GRAB.IN
The Designer
Leading end-to-end product experiences for multi-sided platforms at scale
2020 - PRESENT
— In 2020, I walked into Grab as a solo designer facing a platform that needed everything rebuilt. No design system. Fragmented experiences. Riders struggling with interfaces that didn't account for gloves, sunlight, or split-second decisions in traffic. Five years later, I'm leading design strategy for a platform processing 7-10 lakh daily orders, having designed every critical touchpoint from rider onboarding to earnings transparency to grievance resolution.
SERVICES
DESIGN SYSTEMS, CROSS-FUNCTIONAL LEADERSHIP, PRODUCT STRATEGY, OPERATIONAL DESIGN, TEAM MANAGEMENT, MULTI-SIDED PLATFORM DESIGN, RIDER EXPERIENCE DESIGN, INTERNAL TOOLS & C-PANEL DESIGN, PROCESS OPTIMIZATION, DESIGN-DEV COLLABORATION
FROM SOLO DESIGNER TO SYSTEMS LEADER
I joined Grab as the solo designer when the platform was finding its footing in India's hypercompetitive delivery landscape.
What started as redesigning individual modules quickly evolved into building the entire design foundation from scratch—from rider-facing flows that needed to work in traffic and sunlight, to the complex internal C-Panel tool that powered all backend operations for ops teams managing thousands of riders daily.
I've designed for every side of this multi-sided platform: riders earning their livelihood in motion, merchants managing order volumes during peak hours, ops teams coordinating logistics across cities, and internal teams hiring and onboarding at scale. Each stakeholder had different constraints, different literacy levels, different pressures—but they all needed to work together seamlessly. The challenge wasn't just designing good interfaces; it was designing a system where all the pieces fit together under real-world pressure.
THE DESIGN PROCESS
My design process was built around one principle: understand real constraints before proposing solutions.
Every module began by documenting real constraints—one hand available, 2-3 second glance times, poor connectivity, varying literacy—because these weren't obstacles to work around, they were the design brief itself. Solutions were built through progressive disclosure, dual pathways for failure scenarios, and constant collaboration with developers from concept to deployment. Testing happened in real conditions—outdoors and under time pressure—and features released in phases with metric monitoring at each stage. Design wasn't done at launch; it was done when data proved it worked under pressure. This process evolved over five years, but the principle stayed constant: design for constraints that actually exist, validate in real conditions, measure success by performance when it matters most.

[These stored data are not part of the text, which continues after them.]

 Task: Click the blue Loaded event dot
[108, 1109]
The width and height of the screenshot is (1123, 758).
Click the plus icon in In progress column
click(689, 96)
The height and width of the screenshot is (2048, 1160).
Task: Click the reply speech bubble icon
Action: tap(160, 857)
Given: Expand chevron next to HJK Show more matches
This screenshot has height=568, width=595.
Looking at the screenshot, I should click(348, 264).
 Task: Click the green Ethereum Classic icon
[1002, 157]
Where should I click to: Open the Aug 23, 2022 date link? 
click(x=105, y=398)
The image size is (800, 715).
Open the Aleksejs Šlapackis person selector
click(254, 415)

I learned what it means to design for consequences—when your users are earning ₹400 per day in difficult conditions, every interface decision affects someone's livelihood.
FINAL DESIGN
Five years of working across numerous modules and features culminated in a platform where every piece worked together. These weren't isolated features—they formed an interconnected system where clarity at one touchpoint reinforced trust at another, creating a cohesive experience from day one through years of daily use.
This wasn't about making things look good. It was about building a foundation that let a business grow while treating people with dignity—where riders could trust their earnings, track their issues, understand their progress, and focus on the work that fed their families. That's what design for scale with human consequences actually means.

Achievements
Five years of designing at Grab transformed individual modules into infrastructure that powered India's hypercompetitive delivery landscape.
The work fundamentally changed how Grab operated. Delivery SLA improved to 75%, setting new internal benchmarks for efficiency. Hiring conversion reached 38% through redesigned referral and onboarding systems, earning company-level recognition with the "Game Changer 2022" award. The Mercurius design system reduced design-to-dev handoff time by 30-40%, enabling faster releases without quality loss.
Platform reliability increased as post-release UX issues dropped by 25% through systematic edge case management and cross-functional collaboration. Support burden decreased significantly—payment-related queries fell ~40% through earnings transparency, onboarding questions reduced via clear status tracking, and grievance duplicates dropped through conversation threading. Operational capacity expanded dramatically. The C-Panel enabled ops teams to manage thousands of daily onboarding requests, coordinate vendor uploads at scale, and handle demand planning across multiple cities. AI integration into design workflows cut early-stage effort by 20-30%, allowing faster iteration and validation. Most significantly, the platform became infrastructure that thousands of riders trusted for their livelihood—processing 7-10 lakh daily orders at peak, supporting diverse rider types (organic, vendor, referral, SaaS), and maintaining dignity through transparent systems where workers could understand their earnings, track their issues, and plan their financial futures. This wasn't just about shipping features. It was about building the foundation that let a business scale from startup to established platform while treating blue-collar workers with the respect and clarity they deserved. That's the achievement that mattered most.